Saved entries:
***

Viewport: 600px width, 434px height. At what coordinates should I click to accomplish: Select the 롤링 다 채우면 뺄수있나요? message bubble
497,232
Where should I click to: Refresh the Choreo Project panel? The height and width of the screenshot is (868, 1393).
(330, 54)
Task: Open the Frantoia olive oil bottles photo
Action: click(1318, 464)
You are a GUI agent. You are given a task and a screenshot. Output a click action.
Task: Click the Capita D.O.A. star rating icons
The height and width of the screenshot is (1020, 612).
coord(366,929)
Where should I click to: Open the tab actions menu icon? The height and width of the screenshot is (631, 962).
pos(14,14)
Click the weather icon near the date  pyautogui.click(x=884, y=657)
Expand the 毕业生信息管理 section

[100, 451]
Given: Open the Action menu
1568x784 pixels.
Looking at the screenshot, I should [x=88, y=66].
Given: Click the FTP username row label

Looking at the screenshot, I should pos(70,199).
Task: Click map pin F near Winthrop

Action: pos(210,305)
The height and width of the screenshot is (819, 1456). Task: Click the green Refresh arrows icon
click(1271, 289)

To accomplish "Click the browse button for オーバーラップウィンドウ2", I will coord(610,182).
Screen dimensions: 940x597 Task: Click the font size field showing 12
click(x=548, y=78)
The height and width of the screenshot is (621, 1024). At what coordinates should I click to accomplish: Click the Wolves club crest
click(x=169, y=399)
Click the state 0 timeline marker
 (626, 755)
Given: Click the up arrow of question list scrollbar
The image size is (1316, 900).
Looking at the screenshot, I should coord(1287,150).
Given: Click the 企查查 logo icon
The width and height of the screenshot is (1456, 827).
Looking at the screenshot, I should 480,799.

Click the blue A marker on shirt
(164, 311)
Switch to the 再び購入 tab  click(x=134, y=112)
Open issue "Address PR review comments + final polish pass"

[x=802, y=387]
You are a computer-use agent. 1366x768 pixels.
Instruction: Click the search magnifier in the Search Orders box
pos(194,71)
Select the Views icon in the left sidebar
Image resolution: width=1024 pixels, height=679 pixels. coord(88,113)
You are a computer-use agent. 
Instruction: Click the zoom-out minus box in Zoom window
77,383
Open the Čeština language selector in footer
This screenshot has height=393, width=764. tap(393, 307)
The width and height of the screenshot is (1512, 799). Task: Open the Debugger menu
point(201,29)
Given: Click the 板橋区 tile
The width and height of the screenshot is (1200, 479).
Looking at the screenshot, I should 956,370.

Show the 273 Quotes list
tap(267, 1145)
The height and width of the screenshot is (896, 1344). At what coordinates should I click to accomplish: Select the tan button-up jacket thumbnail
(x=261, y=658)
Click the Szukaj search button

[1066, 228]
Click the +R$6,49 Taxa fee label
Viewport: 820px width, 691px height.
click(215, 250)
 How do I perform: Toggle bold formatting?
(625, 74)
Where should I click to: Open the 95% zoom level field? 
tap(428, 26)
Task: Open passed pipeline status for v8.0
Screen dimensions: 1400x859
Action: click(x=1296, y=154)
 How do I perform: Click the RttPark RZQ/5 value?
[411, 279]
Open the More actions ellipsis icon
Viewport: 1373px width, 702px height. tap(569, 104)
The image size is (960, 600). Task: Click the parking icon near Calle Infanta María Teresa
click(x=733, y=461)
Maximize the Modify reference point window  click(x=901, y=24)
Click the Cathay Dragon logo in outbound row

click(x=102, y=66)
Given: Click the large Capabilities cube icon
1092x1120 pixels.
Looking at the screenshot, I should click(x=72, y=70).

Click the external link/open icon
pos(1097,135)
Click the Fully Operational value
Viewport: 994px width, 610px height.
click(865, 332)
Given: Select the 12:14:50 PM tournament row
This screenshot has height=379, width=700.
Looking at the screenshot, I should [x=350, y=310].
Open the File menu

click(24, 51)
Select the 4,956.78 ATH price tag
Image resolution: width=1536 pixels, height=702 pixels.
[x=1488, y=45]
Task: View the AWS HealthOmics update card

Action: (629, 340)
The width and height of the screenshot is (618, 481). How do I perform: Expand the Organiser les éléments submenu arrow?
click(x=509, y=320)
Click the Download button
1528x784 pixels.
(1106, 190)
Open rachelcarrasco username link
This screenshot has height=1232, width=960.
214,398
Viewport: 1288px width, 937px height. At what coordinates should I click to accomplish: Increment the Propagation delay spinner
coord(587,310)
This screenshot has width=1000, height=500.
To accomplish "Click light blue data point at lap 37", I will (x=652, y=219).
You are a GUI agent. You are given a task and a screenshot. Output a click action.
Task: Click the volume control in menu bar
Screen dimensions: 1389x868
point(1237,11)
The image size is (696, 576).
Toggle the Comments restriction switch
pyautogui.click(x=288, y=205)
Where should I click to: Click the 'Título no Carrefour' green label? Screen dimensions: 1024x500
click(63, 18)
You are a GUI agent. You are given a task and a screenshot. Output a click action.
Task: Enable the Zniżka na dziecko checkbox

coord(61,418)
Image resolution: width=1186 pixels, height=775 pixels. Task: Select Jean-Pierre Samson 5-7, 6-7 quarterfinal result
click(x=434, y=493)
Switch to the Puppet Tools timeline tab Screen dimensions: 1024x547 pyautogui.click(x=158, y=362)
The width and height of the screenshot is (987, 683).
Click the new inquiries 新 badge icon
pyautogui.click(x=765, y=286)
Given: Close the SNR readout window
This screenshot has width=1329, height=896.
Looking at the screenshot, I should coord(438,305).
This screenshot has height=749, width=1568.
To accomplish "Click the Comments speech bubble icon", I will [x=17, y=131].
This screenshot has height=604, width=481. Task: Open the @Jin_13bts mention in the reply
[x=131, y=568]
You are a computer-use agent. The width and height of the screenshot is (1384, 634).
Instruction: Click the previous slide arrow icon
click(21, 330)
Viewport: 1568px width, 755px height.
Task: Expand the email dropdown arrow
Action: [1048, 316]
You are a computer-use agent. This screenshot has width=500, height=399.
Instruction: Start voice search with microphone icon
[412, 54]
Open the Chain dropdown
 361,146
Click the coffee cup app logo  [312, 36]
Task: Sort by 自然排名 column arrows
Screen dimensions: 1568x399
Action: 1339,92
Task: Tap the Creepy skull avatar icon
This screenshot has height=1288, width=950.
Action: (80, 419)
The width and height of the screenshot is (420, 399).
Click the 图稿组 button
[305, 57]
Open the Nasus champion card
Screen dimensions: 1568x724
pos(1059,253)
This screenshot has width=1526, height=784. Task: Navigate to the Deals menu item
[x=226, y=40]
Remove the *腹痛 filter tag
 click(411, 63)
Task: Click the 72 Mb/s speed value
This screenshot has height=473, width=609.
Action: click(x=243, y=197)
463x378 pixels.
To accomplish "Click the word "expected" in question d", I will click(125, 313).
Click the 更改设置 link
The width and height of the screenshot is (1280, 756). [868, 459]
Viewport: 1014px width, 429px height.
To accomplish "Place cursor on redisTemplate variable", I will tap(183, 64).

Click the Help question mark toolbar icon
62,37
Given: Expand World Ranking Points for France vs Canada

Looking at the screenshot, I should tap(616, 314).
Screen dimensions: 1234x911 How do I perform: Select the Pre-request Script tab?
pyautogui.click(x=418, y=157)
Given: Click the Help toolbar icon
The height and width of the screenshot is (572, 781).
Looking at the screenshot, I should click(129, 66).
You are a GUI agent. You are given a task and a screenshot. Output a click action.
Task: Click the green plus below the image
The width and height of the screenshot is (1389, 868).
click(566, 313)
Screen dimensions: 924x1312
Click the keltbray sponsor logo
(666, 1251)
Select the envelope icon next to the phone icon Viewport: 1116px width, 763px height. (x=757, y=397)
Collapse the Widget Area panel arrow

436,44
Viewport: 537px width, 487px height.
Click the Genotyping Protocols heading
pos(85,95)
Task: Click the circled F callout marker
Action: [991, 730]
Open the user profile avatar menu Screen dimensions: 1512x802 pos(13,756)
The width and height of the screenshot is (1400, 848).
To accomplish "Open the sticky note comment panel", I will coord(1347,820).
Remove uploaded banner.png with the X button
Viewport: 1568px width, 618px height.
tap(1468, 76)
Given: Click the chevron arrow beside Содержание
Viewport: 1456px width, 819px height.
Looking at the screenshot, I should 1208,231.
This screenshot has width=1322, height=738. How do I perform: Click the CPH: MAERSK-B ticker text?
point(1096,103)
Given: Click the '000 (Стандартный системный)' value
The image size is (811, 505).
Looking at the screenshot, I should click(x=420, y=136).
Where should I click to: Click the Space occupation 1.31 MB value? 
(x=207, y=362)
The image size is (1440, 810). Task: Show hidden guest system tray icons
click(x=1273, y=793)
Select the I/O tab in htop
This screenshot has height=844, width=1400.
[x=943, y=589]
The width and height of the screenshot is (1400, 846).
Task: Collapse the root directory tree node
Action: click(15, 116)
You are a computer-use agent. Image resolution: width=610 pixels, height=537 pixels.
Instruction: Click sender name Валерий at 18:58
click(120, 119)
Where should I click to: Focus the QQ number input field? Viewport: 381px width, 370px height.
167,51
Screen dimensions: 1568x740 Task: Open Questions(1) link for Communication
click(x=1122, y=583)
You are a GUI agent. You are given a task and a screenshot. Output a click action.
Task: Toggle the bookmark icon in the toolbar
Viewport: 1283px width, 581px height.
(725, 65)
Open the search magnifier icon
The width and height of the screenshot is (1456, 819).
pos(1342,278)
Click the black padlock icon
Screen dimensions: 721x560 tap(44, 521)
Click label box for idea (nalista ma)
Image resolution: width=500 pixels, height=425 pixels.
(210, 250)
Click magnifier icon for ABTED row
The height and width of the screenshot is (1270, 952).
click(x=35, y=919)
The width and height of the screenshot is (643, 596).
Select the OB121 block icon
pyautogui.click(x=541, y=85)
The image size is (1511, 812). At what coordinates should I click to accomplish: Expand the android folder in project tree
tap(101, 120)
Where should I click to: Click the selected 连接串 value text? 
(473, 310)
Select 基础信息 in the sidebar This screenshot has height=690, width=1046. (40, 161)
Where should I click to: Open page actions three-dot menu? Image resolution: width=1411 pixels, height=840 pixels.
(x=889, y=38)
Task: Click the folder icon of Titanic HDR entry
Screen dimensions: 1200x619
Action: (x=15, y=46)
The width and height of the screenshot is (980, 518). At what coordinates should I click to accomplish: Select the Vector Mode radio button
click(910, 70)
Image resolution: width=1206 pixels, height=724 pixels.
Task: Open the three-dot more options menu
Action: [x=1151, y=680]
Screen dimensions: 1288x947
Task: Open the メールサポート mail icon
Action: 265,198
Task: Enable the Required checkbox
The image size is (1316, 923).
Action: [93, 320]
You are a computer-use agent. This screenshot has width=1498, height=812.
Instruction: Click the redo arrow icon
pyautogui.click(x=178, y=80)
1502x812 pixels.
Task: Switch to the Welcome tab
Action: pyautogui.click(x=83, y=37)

***

• **WHAT TO DO**: Rewrite the lines of the material from the one containing "Where should I click to: Click the selected" through the one containing "(x=889, y=38)" as a numbered list, with both of those lines included and any blank lines omitted.

• **SOLUTION TO THIS TASK**:
1. Where should I click to: Click the selected 连接串 value text? 
2. (473, 310)
3. Select 基础信息 in the sidebar This screenshot has height=690, width=1046. (40, 161)
4. Where should I click to: Open page actions three-dot menu? Image resolution: width=1411 pixels, height=840 pixels.
5. (x=889, y=38)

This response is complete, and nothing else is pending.